**EXERCISES**.
1) Render into Spanish the following sentence from the passage on senses of "efficiency": "Fuel efficiency has to do with the amount of fuel (in volume or density) relative to the amount of energy produced or lost."
2) Carry the passage on the senses of "efficiency" further, beginning after its final sentence.

**SUPPLIED PASSAGE**.

---+---

The word "efficiency" is being used in different senses, obfuscating the discussion.

Market efficiency has to do with determining and balancing the production costs of things and people's subjective desires for things. It is often evaluated in terms of concepts like Pareto optimality.

Fuel efficiency has to do with the amount of fuel (in volume or density) relative to the amount of energy produced or lost.

Social efficiency (for lack of a better term) has to do with the theological notion of the common good. This is a vague notion of what is good for humanity, usually imposed by people who think they know the "true" interpretation on those not wise enough to discern it.

The first two are "value free," while the third is prescriptive. The first two assume some given system or set of constraints; market efficiency assumes a system of property conventions and actors, and fuel efficiency assumes the laws of physics and a set of fuel-consuming machines.

So in this discussion ... we are all correct, using our respective definitions. I used the market def, Doug used the fuel def, and Darrel used the social def.

---+---

Data listing:
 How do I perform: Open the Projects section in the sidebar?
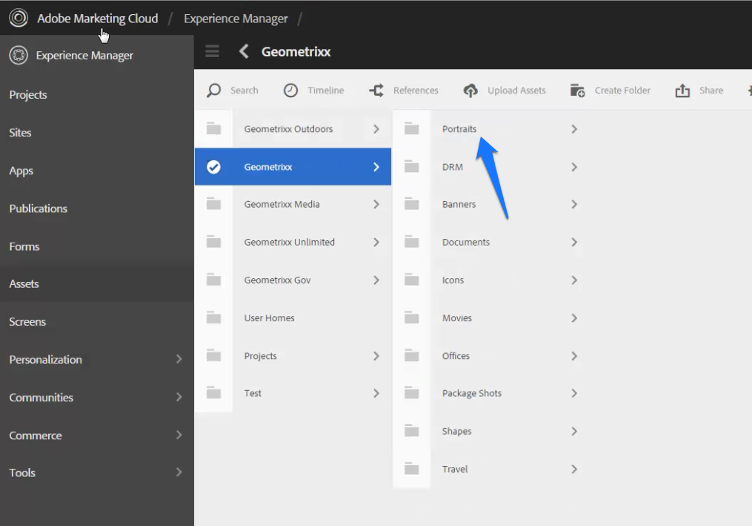click(30, 94)
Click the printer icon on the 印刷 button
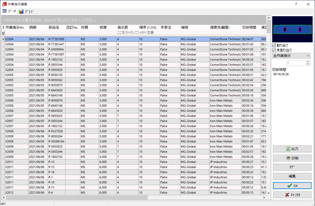Viewport: 315px width, 206px height. [288, 158]
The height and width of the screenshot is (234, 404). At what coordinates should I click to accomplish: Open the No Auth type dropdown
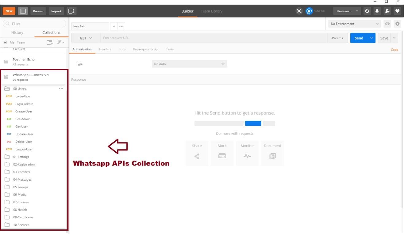[x=189, y=64]
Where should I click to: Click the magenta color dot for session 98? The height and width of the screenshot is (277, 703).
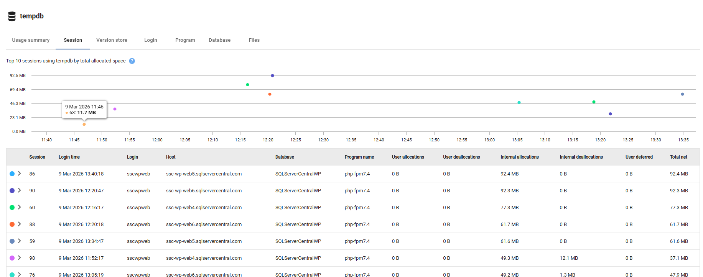tap(12, 258)
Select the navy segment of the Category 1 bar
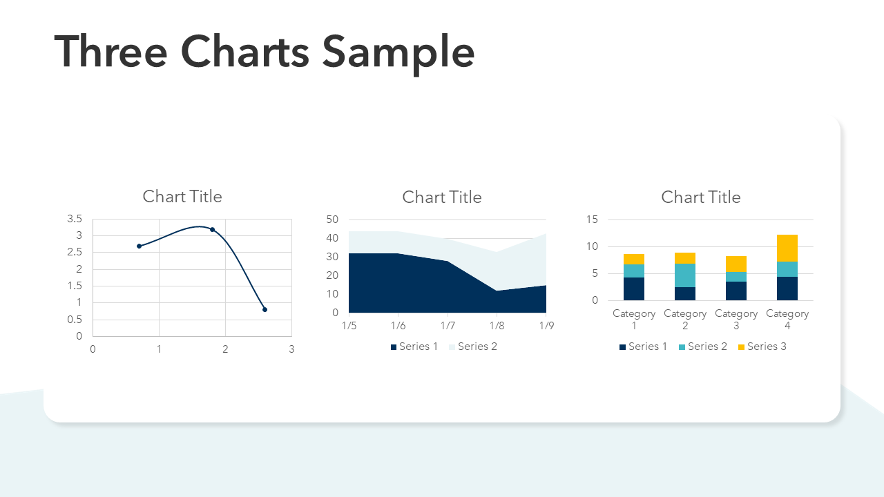 click(634, 289)
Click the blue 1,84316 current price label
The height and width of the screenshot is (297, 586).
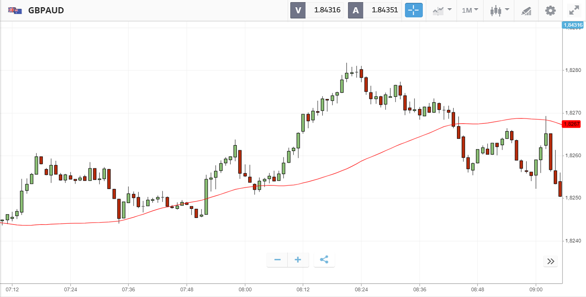pos(572,25)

---+---

**OUTPUTS BY TASK**.
1) La eficiencia del combustible tiene que ver con la cantidad de combustible (en volumen o densidad) en relación con la cantidad de energía producida o perdida.

2)
My point was that, given any set of property conventions and individual preferences, that the market is the best way to determine the relative costs and desires of people. E.g. To the extent that the USEmpire interferes with the energy market by making gas artificially cheap through wars, price-fixing, or whatever, it undermines efficiency in terms of Pareto optimality and even in finding the actual cost of gas. (This latter because some of the cost is externalized to US taxpayers and dead/occupied foreigners.)

Doug's question (Can you give an example of where that [efficiency] has happened in the past?) is trivial for economic efficiency: in all markets with little or no government intervention, to the extent that there is no intervention. But Doug is really making a point about fuel efficiency.

Meanwhle, Darrel is saying that market efficiency does not fit with his conception of the common good, and that many people are irrational wrt his conception of the common good.

Darrel and Barbara write of "market worship." I request a definition. On first blush, it sounds like a strawman of some sort. If you mean a belief that a free market always promotes the common good, it is definitely a strawman. Neither I, nor anyone I know, thinks that. Hell, I don't even think that "the common good" is a coherent concept. I'd call it an anticoncept.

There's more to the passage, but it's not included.